### Instructions for the task
Copy out every line in the entries below that includes "value".

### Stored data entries

::::::

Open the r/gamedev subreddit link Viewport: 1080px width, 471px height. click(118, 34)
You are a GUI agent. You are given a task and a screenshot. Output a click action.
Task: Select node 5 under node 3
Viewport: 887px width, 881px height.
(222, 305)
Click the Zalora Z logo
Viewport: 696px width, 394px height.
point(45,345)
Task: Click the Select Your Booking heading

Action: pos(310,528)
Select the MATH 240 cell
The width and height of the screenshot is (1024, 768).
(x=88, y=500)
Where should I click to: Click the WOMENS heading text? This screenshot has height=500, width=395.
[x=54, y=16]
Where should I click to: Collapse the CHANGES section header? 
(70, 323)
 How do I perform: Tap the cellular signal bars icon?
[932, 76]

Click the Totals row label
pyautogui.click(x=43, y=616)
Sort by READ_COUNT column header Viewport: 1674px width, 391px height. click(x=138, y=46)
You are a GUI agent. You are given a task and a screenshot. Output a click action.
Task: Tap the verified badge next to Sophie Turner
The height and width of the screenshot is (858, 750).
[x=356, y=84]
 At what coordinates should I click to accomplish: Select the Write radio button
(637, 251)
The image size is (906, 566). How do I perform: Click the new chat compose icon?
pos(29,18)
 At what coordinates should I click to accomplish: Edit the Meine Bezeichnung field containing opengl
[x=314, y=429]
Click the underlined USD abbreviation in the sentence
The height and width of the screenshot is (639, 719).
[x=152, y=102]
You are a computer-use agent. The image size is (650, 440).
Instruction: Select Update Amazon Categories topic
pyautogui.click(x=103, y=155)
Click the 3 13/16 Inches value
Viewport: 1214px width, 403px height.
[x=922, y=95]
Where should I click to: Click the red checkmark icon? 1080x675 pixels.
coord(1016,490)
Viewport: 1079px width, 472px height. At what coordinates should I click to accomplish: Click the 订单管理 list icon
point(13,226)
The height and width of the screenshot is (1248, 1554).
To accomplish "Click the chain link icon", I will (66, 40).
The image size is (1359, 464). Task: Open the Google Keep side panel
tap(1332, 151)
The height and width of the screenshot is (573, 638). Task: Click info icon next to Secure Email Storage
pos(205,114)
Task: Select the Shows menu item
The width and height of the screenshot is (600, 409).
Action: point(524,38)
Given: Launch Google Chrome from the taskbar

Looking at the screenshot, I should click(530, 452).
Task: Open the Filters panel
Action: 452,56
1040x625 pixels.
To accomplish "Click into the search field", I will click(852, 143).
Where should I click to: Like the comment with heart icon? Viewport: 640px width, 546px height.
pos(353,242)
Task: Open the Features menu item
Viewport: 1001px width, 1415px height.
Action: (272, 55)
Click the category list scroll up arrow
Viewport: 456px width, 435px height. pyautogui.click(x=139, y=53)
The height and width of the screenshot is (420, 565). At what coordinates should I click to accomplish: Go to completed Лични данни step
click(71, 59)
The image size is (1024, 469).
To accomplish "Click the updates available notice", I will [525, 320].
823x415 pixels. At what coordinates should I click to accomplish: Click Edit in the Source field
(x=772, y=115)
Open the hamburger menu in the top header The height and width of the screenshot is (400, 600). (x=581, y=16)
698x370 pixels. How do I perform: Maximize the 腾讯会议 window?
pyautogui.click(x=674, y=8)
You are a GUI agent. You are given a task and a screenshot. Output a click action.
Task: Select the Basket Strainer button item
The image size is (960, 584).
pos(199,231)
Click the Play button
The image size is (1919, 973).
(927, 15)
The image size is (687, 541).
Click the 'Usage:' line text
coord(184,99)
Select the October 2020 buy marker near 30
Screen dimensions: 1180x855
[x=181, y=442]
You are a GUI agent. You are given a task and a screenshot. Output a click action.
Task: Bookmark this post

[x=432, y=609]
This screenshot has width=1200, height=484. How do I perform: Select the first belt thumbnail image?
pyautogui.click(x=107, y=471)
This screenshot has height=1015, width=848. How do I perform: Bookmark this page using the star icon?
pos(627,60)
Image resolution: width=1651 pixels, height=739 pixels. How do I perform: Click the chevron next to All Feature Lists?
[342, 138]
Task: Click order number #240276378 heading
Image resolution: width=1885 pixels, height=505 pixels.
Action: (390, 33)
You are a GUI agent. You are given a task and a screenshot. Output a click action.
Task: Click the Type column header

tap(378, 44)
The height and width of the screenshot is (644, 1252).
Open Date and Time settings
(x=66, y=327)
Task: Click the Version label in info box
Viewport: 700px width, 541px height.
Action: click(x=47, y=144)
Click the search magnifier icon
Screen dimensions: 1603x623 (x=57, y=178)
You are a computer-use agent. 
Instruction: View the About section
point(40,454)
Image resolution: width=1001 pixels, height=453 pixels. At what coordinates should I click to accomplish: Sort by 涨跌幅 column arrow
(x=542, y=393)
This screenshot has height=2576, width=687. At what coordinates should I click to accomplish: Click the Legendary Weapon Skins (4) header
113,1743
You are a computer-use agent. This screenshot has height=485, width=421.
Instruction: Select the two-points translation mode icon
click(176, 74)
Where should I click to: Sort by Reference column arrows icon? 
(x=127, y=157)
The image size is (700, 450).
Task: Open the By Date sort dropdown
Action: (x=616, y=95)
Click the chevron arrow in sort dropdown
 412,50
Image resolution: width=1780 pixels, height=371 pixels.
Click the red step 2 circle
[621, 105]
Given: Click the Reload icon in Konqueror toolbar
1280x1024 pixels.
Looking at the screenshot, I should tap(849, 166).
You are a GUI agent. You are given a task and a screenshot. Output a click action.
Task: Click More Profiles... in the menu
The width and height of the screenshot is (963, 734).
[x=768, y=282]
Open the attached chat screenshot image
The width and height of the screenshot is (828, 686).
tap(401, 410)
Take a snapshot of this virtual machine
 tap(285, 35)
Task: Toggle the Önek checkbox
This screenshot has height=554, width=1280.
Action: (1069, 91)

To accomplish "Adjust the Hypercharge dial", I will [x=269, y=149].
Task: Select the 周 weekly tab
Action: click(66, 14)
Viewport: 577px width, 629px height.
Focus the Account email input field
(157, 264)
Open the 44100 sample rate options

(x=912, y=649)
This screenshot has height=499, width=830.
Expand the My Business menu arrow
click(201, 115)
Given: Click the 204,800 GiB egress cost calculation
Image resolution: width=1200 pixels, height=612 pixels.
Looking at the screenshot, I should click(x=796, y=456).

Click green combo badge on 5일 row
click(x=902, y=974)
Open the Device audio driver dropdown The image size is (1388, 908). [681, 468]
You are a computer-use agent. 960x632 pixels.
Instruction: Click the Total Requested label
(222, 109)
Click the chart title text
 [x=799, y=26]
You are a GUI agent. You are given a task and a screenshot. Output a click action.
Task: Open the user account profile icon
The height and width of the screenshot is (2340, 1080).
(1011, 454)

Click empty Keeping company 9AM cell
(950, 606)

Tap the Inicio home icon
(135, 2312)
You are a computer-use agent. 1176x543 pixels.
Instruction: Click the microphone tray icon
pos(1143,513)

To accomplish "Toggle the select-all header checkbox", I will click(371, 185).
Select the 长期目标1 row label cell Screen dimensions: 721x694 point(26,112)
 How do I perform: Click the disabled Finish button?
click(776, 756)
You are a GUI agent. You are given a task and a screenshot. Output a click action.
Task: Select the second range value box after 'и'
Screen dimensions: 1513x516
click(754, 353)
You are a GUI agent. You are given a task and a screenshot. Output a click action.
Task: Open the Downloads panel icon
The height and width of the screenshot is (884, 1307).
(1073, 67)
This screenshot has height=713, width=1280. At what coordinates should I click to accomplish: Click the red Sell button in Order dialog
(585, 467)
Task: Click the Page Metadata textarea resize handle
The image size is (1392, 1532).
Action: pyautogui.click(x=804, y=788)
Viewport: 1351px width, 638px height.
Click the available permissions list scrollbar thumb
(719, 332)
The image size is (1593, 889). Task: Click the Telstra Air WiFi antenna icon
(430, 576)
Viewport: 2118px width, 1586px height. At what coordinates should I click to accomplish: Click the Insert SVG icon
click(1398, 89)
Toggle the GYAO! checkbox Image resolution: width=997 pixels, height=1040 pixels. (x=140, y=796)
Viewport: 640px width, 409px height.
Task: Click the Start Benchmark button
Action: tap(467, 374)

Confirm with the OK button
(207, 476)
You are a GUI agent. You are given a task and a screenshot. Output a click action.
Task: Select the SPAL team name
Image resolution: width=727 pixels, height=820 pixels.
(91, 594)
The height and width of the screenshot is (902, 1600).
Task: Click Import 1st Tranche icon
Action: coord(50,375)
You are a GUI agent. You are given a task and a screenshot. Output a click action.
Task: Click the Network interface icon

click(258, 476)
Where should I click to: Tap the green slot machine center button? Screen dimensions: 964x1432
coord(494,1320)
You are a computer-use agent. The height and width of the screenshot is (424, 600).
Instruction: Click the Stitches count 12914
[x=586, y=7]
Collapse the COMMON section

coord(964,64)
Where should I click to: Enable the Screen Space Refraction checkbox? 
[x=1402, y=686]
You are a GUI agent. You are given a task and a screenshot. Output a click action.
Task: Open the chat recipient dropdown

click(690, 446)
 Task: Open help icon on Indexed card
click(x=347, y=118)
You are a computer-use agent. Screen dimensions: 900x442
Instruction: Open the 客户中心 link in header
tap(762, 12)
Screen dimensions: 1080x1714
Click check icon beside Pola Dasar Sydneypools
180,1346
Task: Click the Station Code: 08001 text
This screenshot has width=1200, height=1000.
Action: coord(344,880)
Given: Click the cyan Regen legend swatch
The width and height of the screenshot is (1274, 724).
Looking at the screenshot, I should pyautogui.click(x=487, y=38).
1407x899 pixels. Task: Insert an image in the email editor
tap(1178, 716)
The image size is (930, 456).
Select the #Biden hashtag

::::::

### Output below
Click the 3 13/16 Inches value
Task: Select the second range value box after 'и'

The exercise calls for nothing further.